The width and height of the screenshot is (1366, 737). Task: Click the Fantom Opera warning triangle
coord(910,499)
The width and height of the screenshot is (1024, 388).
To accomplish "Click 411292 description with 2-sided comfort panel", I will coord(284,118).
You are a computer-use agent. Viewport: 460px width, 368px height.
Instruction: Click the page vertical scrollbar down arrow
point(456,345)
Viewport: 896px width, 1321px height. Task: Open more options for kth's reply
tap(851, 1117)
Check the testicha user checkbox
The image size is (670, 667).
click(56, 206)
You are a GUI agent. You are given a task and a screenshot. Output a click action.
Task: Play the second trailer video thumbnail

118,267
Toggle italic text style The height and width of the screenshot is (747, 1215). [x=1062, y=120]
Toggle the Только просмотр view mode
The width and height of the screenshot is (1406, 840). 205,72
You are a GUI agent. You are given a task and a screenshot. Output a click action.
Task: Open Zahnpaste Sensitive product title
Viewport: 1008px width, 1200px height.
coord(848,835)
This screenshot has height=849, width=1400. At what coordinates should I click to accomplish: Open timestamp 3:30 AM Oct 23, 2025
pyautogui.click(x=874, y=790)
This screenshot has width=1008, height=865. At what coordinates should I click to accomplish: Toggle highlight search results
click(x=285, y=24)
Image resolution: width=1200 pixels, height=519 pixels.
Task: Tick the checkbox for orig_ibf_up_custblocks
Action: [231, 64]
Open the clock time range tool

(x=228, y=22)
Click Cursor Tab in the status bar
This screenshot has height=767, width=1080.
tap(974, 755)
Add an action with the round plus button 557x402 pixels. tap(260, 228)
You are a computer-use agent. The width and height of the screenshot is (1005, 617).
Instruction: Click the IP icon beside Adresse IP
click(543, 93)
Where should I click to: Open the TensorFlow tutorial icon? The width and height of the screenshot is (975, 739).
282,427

________

- **The task**:
Your answer should be only the number of lines in the records that hold the word "computer".

- **Response area**:
2